What is Yelp?What is Yelp?

Yelp is one of the biggest websites for business directories. There is also a mobile app that allows users to search and review local businesses such as restaurants, bars, shops, professionals, and more. Founded in San Francisco in 2004, the mission of Yelp is to connect people to local businesses.  

Learning how to scrape Yelp data is also useful for researchers and marketers when identifying market trends and analyzing competitors. Since Yelp holds thousands of reviews and ratings, businesses can scrape them to get an idea of customer sentiment and how to serve them better.

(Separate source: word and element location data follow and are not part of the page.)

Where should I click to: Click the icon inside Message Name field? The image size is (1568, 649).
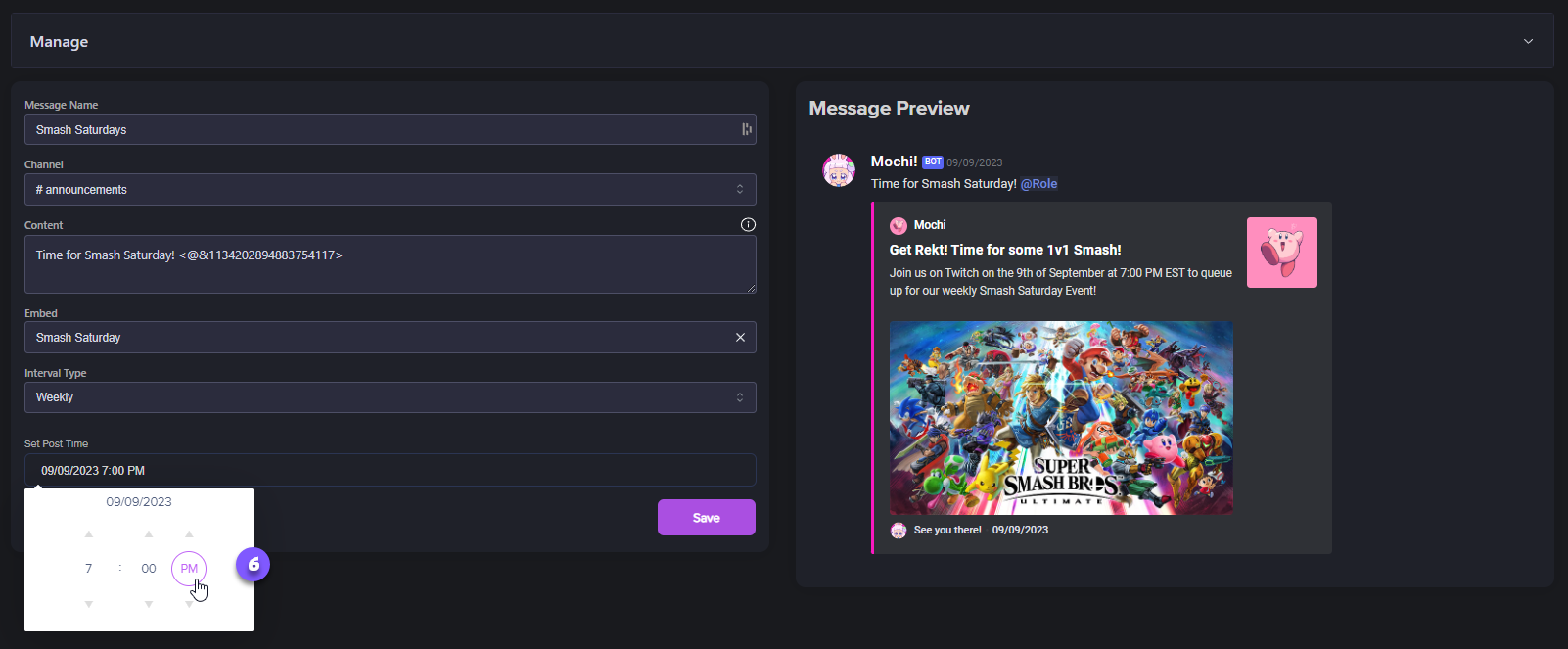coord(747,129)
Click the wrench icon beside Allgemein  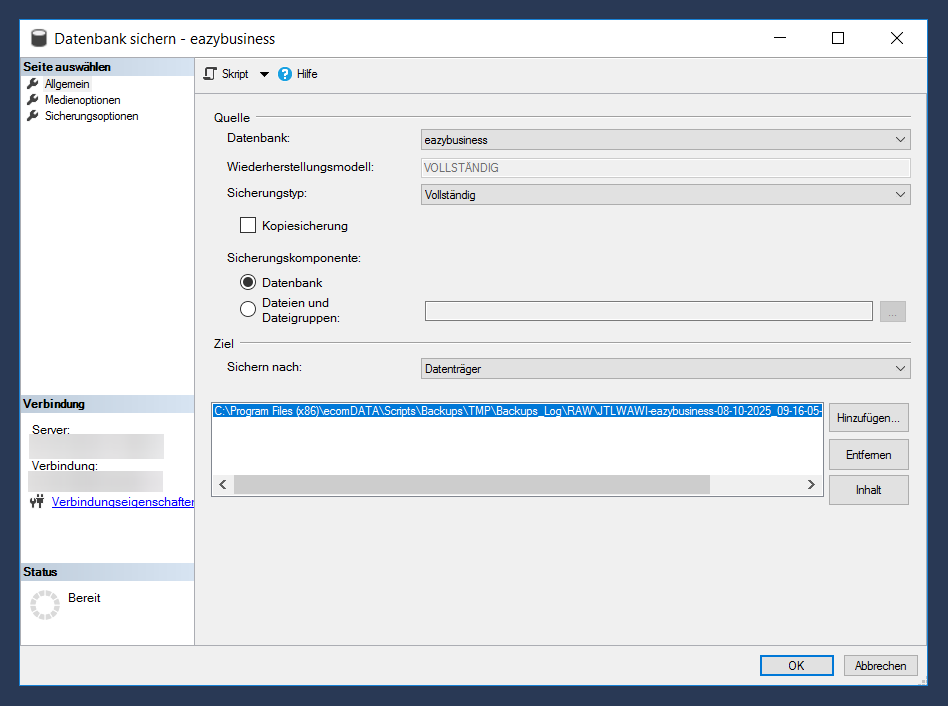[33, 84]
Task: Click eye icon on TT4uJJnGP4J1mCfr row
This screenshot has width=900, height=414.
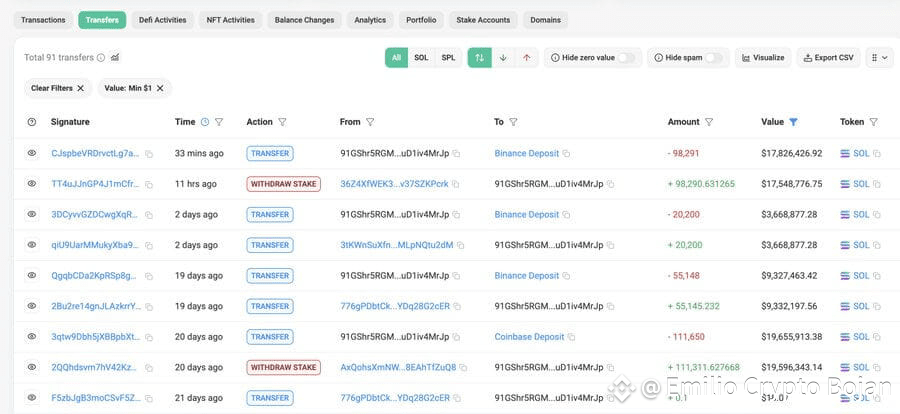Action: [x=32, y=184]
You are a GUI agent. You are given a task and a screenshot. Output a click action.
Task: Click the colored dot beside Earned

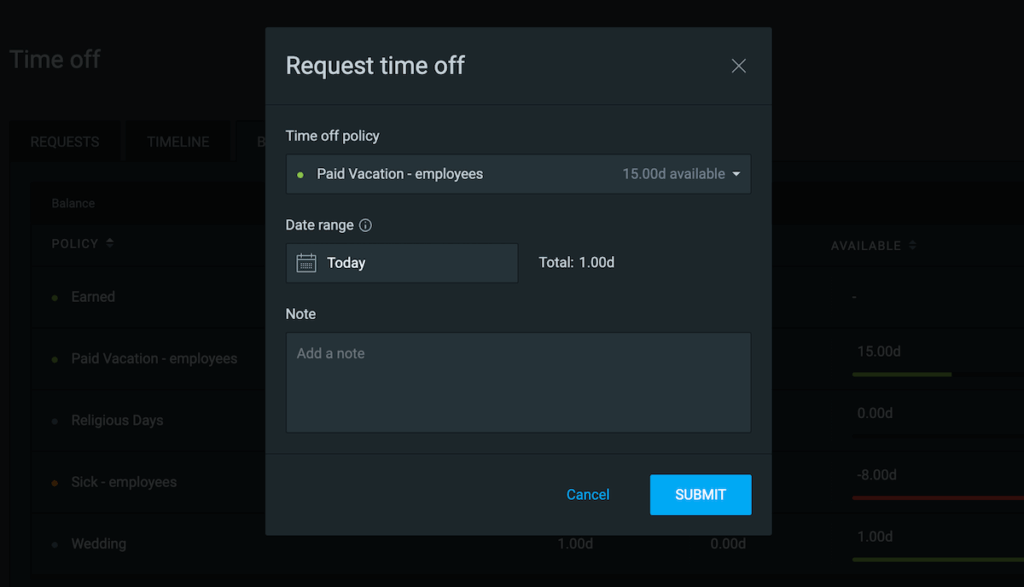click(56, 297)
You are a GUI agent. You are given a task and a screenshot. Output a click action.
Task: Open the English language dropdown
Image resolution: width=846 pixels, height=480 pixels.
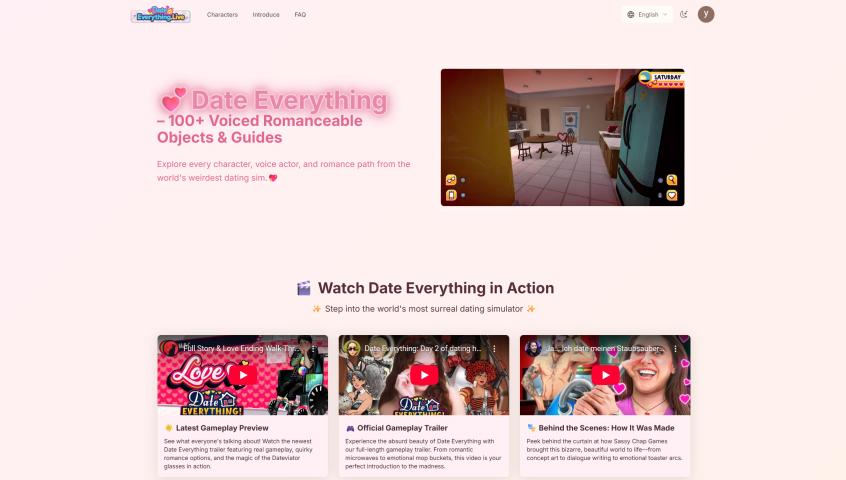click(648, 15)
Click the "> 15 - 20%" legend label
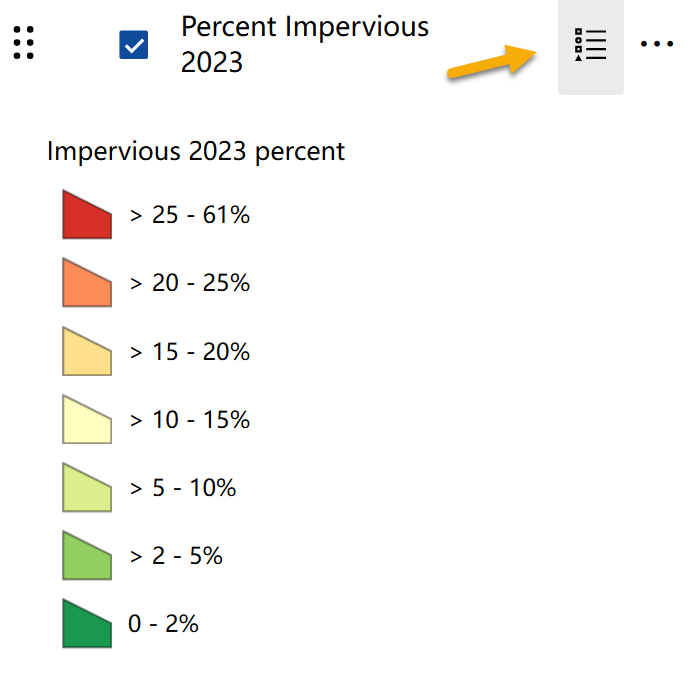 (190, 352)
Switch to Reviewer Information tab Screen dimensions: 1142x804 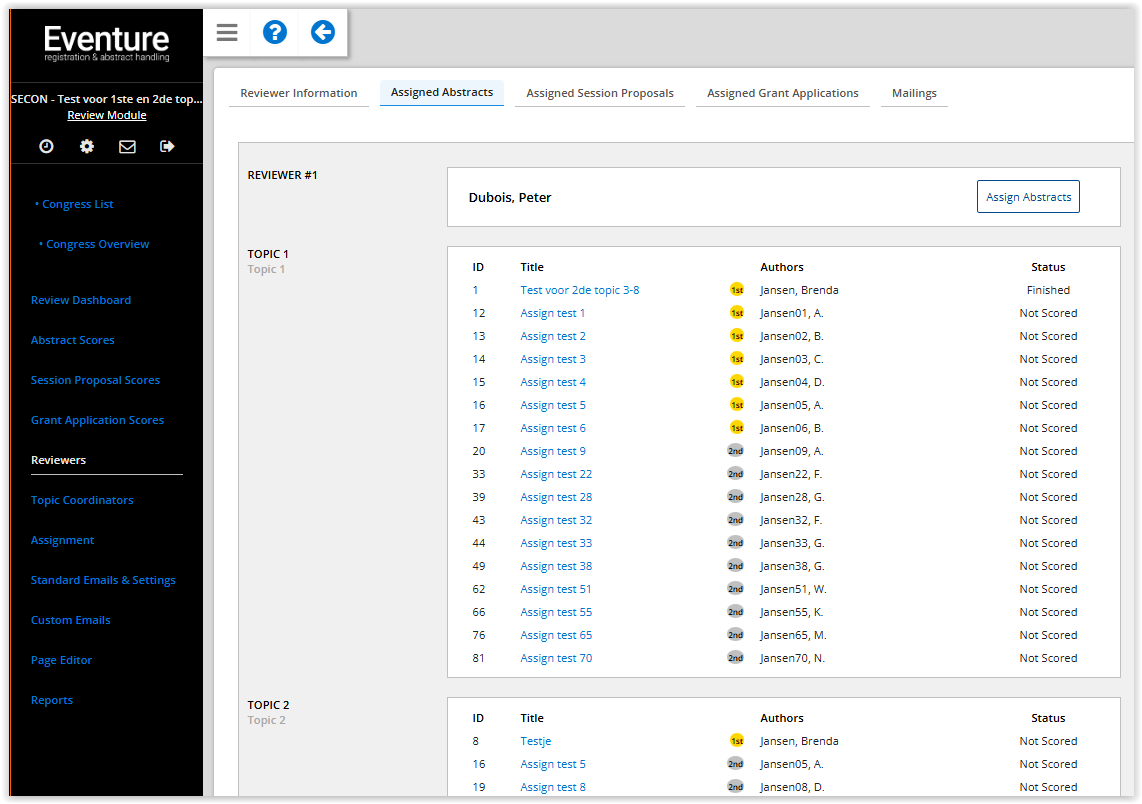pos(298,93)
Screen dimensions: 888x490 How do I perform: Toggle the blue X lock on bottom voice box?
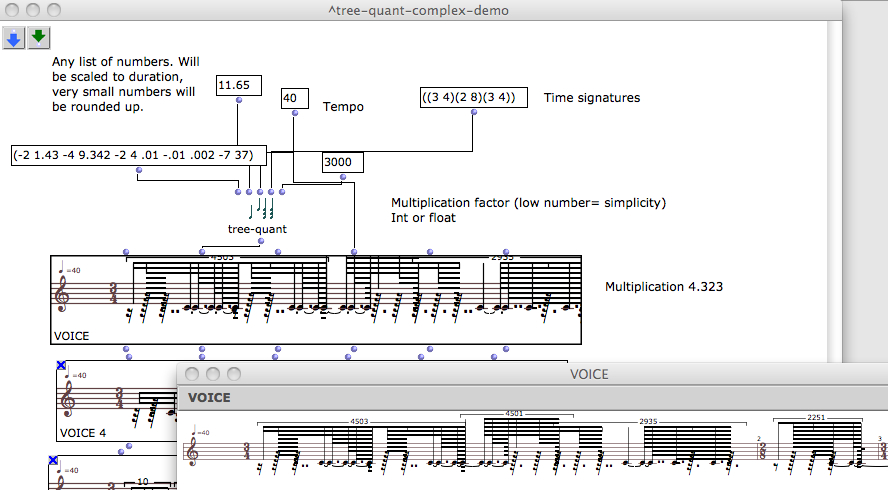point(53,461)
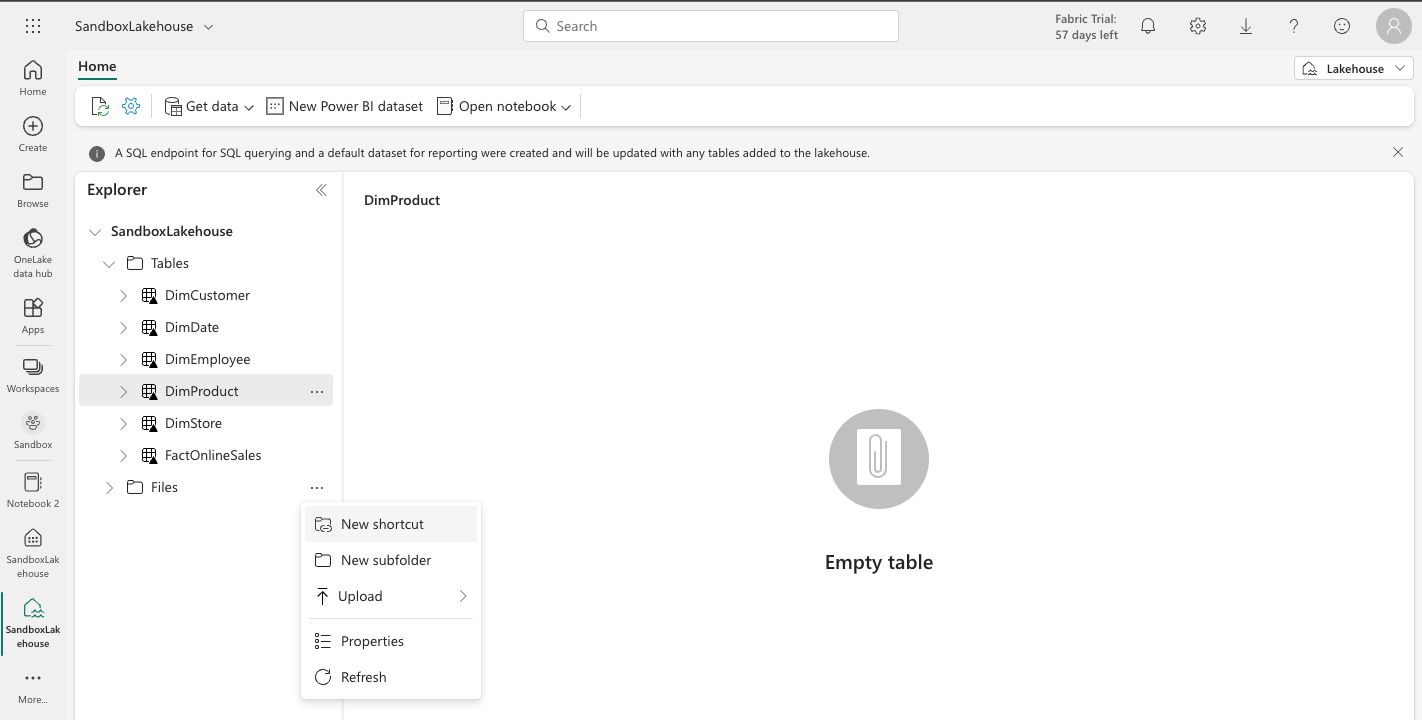The height and width of the screenshot is (720, 1422).
Task: Collapse the Tables folder
Action: (110, 264)
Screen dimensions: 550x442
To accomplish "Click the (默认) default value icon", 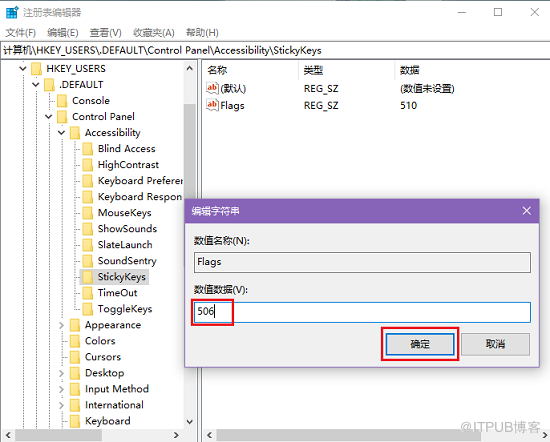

Understanding the Structure of Yelp Website

Yelp, like many modern websites, has a unique structure and design that allows it to effectively cater to its larger user base. The core of Yelp’s functionality is its search mechanism, which is a sophisticated system designed to return relevant responses to queries. 

In addition, Yelp uses various front-end technologies to provide an interactive user experience. Therefore, understanding this technology is a crucial aspect of learning how to scrape Yelp data with Python. They include:

  • HTML: HTML defines the content of Yelp pages. In other words, it determines how information is organized such that data returned appears in a structured manner.
  • jQuery: This is a lightweight JavaScript library that optimizes activities like AJAX requests, DOM manipulation, and event handling. Yelp uses jQuery for its front-end interactivity to ensure a responsive and simple user interface.
  • CSS: Often working together with HTML, CSS is responsible for the visual presentation of content on Yelp. Therefore, it determines the visual elements like color, fonts, and layout to ensure consistency in aesthetically pleasing designs.
  • React: React is another front-end technology used by Yelp. Its component-based architecture allows Yelp to build reusable UI components. Subsequently, this optimizes the development process as well as ensures a consistent user experience across different parts of the website.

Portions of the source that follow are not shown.